Publié le 13 Juin 2011

el watan le 13/05/2009 | 18:08

 

Le gérant de la libraire des Beaux-Arts est mis en demeure de sortir, de déguerpir. «Beaucoup a été dit sur cette affaire», s’entend-on dire. «Jamais assez», rétorqueront certains qui ne voudraient pas voir un espace disparaître.
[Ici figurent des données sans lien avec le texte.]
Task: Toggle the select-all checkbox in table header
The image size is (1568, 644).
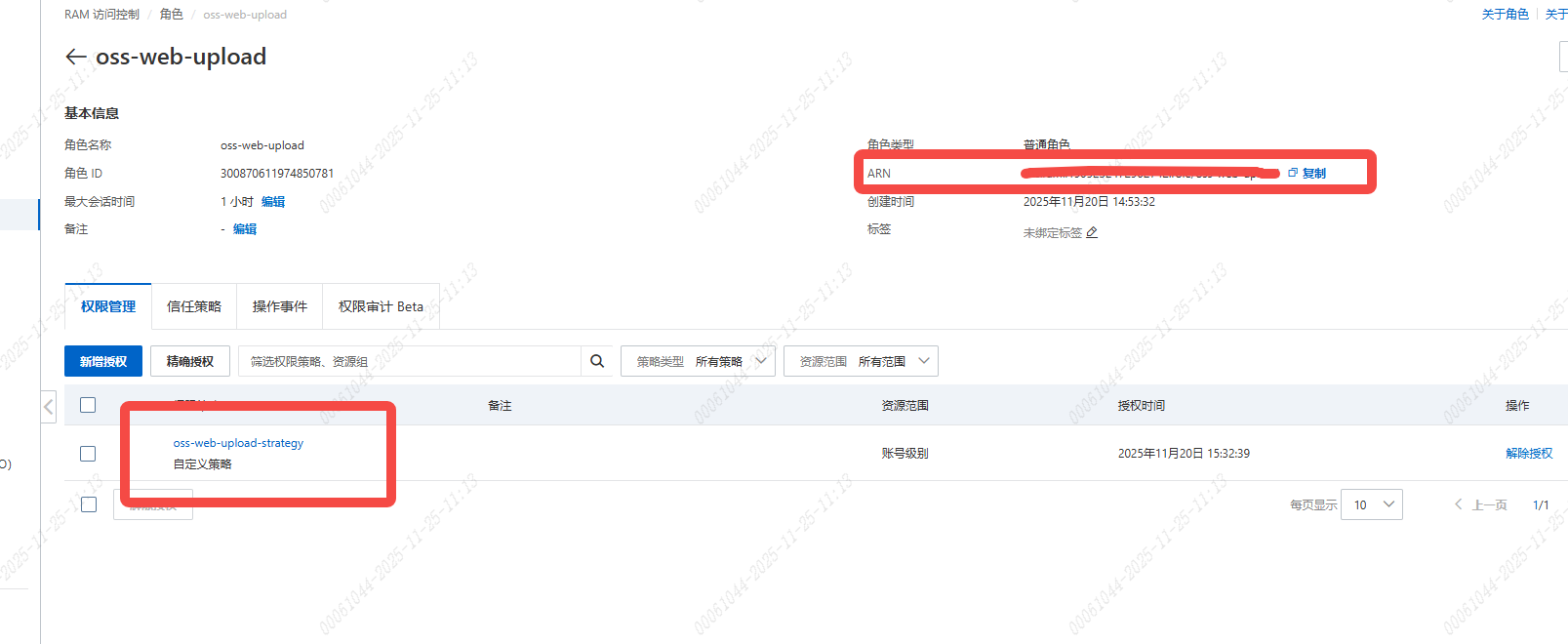Action: (x=88, y=405)
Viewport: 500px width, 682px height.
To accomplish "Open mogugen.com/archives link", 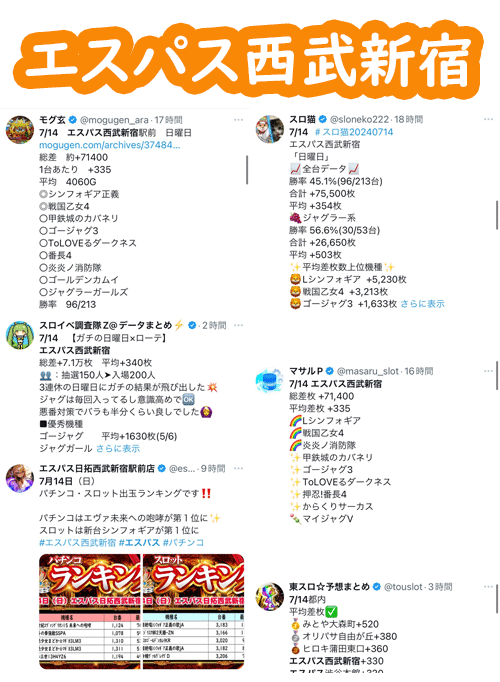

La librairie, dont l’ancien occupant a été assassiné, parce que Français et parce qu’il proposait aux nombreux lecteurs qui s’y bousculaient de «vrais richesses», sera fermée. Coincé entre le vendeur de «kebab», jamais à court de clients, et un ancien opérateur, qui a quitté les lieux, la librairie détonnait dans ce décor toujours lugubre de la rue Didouche Mourad. L’actuel gérant, Ouadi Boussad, a tout du libraire consciencieux qui aimerait voir son «affaire» fleurir. Portant toujours «beau», M. Ouadi a l’amour des arts. La librairie les beaux-Arts tient debout grâce à lui et à ses nombreux habitués. Tous vous diront que l’endroit est devenu une halte dans une rue marchande, où tout semble obéir aux canons d’une «économie de marché» qui nous a dépossédés d’espaces. Si rien n’est fait, la libraire disparaîtra comme l’ont été d’autres sur cette même rue. Des gérants de librairies étatiques, ne s’entendant pas, ont bradé des espaces qui leur furent cédés et qui ne leur appartiennent pas. De simples salariés, ils se sont retrouvés gérants d’espaces dont l’emplacement est devenu «stratégique». A la place de ces libraires, on a vu s’ouvrir des magasins de lingerie. Cacher son corps est plus facile que cacher son ignorance crasseuse. La décision de M. Ouadi de publier Mohamed Benchicou ne lui a pas permis d’entrer dans les bonnes grâces des décideurs qui ont, soutient-on, la rancune tenace. Personne n’y échappe. Des Edmond Charlot, des Ouadi, on n’en voit pas assez sur la place d’Alger. Le peu qui reste fait encore de la résistance ; des hommes debout et des «Boualem Yekker» (personnage du roman posthume du défunt Tahar Djaout, Le Dernier été de la raison) incompris de tous. Le ministère de la culture et la direction de Bab Djedid (pas de meilleur endroit pour enterrer la culture), censés défendre l’art, s’occupent d’autre chose. Du clinquant en somme. L’association des libraires ne se manifeste qu’à l’occasion du décernement annuel du prix éponyme. Même l’«association» créée pour défendre La Parisienne, un immeuble crasseux du centre-ville, ne s’est pas manifestée. Pourtant, la librairie, appartenant aussi au patrimoine d’Alger, est censée être défendue par nos architectes éprouvés. Rencontré à l’intérieur de sa librairie, Boussad paraissait abattu, mais guère résigné.